**INSTRUCTIONS FOR THE TASK**: In the records below, find the lines that include "status" and copy each.
== EXCERPTED RECORDS ==
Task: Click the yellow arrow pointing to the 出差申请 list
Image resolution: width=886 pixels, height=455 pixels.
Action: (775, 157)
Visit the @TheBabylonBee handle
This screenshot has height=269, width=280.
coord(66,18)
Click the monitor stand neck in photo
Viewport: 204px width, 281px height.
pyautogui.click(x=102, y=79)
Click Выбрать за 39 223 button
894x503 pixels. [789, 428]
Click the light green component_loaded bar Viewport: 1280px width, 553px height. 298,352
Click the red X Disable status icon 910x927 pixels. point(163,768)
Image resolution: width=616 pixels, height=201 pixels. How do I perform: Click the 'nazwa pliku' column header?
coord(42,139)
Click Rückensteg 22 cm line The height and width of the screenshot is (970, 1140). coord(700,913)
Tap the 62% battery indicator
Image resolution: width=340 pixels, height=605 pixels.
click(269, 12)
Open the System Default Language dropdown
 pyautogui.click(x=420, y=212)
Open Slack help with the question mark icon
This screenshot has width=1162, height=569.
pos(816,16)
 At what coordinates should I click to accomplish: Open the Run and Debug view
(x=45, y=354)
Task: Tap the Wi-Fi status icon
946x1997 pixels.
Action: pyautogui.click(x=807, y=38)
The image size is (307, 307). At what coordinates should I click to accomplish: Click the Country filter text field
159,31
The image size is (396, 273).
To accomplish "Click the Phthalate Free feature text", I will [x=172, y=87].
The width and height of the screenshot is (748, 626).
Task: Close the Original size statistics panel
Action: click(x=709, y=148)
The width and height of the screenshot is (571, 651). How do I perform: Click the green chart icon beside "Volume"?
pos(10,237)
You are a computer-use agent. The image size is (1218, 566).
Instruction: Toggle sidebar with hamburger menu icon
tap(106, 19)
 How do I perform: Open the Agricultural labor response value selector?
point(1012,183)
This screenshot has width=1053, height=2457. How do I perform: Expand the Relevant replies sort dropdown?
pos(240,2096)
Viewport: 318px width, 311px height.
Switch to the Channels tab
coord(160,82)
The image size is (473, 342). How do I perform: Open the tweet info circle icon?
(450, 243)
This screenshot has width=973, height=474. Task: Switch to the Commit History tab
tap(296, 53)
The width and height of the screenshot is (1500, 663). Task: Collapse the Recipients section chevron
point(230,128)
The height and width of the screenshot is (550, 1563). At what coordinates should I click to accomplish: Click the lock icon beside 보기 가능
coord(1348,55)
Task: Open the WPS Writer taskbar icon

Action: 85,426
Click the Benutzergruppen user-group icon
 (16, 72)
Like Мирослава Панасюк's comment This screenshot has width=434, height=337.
===
**RESULT OF THE TASK**:
Click the red X Disable status icon 910x927 pixels. point(163,768)
Task: Tap the Wi-Fi status icon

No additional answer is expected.